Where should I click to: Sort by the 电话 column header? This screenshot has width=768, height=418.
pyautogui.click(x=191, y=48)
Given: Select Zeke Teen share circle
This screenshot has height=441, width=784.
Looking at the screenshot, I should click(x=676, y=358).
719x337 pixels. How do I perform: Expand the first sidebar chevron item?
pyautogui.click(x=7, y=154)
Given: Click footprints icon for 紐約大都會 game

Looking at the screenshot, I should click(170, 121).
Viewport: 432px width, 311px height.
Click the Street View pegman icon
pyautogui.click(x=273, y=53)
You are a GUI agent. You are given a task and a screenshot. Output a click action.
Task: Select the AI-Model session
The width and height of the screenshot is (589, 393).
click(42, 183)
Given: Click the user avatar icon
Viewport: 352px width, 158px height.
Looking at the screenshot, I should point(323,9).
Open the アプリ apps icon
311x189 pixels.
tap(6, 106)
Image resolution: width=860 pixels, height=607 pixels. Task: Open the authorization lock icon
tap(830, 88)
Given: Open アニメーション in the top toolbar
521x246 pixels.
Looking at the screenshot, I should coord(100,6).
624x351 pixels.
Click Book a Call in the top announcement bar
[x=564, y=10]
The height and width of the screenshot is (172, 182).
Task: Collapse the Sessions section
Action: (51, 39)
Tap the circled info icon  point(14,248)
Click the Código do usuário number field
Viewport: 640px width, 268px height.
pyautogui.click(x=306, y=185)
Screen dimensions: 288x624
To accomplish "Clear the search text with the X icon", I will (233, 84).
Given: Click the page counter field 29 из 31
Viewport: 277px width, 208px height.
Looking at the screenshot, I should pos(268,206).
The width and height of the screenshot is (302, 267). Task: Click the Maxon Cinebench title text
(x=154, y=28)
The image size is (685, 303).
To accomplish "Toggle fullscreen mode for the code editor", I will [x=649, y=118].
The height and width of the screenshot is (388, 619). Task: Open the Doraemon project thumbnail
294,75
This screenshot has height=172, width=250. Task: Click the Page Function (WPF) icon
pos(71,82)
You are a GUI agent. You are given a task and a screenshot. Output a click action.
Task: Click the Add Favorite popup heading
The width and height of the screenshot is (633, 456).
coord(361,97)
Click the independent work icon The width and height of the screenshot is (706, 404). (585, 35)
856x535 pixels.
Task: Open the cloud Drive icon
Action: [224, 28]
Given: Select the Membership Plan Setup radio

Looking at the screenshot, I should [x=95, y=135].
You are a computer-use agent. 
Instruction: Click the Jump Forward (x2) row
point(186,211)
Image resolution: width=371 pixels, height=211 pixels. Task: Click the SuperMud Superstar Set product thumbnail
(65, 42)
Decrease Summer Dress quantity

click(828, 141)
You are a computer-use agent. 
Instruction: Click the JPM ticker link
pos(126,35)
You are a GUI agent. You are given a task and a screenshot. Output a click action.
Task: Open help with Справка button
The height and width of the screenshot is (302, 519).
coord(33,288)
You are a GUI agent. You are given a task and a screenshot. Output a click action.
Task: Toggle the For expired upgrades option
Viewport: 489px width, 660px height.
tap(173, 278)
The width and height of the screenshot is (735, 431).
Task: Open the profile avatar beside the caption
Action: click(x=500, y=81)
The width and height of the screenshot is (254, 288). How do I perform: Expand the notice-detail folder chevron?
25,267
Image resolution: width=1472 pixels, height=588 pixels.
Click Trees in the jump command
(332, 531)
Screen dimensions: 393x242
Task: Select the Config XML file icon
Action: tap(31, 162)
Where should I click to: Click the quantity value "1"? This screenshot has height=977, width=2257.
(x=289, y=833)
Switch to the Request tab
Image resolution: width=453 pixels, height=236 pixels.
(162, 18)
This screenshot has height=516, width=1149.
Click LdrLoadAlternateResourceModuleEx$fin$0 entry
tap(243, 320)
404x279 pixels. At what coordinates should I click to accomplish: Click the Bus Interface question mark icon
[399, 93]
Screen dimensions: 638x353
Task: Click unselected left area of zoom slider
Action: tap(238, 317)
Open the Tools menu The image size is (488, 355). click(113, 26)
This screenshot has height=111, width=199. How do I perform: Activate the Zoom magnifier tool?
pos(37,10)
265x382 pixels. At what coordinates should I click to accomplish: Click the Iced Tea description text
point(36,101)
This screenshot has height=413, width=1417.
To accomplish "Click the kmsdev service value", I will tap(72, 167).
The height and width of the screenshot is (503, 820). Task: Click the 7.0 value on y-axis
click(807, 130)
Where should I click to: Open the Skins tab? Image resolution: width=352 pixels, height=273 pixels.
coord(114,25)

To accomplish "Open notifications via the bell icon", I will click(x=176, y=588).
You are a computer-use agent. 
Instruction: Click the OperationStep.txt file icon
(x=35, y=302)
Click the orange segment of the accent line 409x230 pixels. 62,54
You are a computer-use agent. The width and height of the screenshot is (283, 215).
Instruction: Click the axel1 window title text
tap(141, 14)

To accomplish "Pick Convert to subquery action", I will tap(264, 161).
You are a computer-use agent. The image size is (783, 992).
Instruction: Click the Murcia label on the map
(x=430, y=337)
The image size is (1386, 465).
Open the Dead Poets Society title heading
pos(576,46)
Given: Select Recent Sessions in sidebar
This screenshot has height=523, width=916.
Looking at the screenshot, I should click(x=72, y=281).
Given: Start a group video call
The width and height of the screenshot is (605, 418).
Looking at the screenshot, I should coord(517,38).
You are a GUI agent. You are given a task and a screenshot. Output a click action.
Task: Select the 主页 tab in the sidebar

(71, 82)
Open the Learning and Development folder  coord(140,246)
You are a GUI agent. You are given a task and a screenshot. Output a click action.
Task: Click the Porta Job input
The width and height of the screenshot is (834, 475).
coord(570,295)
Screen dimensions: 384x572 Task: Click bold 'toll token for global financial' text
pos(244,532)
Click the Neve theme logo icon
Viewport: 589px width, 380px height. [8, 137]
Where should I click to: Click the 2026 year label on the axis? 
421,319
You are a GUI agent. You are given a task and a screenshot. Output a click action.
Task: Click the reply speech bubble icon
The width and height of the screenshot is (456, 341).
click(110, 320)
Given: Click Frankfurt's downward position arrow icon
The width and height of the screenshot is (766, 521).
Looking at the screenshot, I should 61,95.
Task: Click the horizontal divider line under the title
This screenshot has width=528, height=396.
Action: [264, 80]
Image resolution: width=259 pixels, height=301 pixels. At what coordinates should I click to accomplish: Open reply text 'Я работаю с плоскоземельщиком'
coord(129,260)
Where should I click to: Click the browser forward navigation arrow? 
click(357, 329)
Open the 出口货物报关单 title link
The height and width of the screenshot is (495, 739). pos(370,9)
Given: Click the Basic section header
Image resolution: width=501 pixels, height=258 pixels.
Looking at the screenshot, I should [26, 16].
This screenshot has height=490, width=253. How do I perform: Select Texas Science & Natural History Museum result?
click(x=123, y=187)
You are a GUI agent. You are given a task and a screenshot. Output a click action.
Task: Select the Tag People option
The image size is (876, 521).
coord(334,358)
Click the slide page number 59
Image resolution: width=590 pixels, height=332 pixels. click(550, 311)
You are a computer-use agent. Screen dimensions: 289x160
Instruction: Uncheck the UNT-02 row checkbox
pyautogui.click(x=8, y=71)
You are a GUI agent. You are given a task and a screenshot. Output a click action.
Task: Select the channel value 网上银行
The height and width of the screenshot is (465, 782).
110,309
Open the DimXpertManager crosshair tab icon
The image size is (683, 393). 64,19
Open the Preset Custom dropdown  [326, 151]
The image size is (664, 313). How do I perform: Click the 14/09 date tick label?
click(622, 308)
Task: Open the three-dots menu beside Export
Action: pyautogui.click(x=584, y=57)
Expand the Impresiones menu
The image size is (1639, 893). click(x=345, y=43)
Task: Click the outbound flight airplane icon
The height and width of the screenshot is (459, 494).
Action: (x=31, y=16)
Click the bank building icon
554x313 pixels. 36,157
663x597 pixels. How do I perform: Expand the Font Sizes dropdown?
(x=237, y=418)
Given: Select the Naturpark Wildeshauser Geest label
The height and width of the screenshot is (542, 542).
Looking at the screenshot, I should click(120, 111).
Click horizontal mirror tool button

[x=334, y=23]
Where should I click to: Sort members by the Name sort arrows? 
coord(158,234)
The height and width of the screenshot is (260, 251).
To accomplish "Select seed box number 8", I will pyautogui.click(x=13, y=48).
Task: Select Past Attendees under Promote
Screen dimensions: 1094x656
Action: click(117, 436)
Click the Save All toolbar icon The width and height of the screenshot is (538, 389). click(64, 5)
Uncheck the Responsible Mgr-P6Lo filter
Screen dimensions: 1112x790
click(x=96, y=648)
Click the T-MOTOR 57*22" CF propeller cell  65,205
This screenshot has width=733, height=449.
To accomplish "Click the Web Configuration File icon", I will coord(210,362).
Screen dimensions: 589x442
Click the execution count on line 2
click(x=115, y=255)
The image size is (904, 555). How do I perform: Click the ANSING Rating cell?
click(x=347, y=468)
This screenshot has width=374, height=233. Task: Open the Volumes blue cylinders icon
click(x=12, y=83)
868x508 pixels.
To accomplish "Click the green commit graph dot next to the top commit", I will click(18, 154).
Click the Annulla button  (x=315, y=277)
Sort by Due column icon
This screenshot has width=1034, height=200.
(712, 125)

Problem to work on:
Extract from the records above the lines from the one containing "The image size is (664, 313)." to the one containing "The height and width of the screenshot is (260, 251).", both lines included, exactly as they appear and with nothing else.

Answer space:
The image size is (664, 313). How do I perform: Click the 14/09 date tick label?
click(622, 308)
Task: Open the three-dots menu beside Export
Action: pyautogui.click(x=584, y=57)
Expand the Impresiones menu
The image size is (1639, 893). click(x=345, y=43)
Task: Click the outbound flight airplane icon
The height and width of the screenshot is (459, 494).
Action: (x=31, y=16)
Click the bank building icon
554x313 pixels. 36,157
663x597 pixels. How do I perform: Expand the Font Sizes dropdown?
(x=237, y=418)
Given: Select the Naturpark Wildeshauser Geest label
The height and width of the screenshot is (542, 542).
Looking at the screenshot, I should click(120, 111).
Click horizontal mirror tool button

[x=334, y=23]
Where should I click to: Sort members by the Name sort arrows? 
coord(158,234)
The height and width of the screenshot is (260, 251).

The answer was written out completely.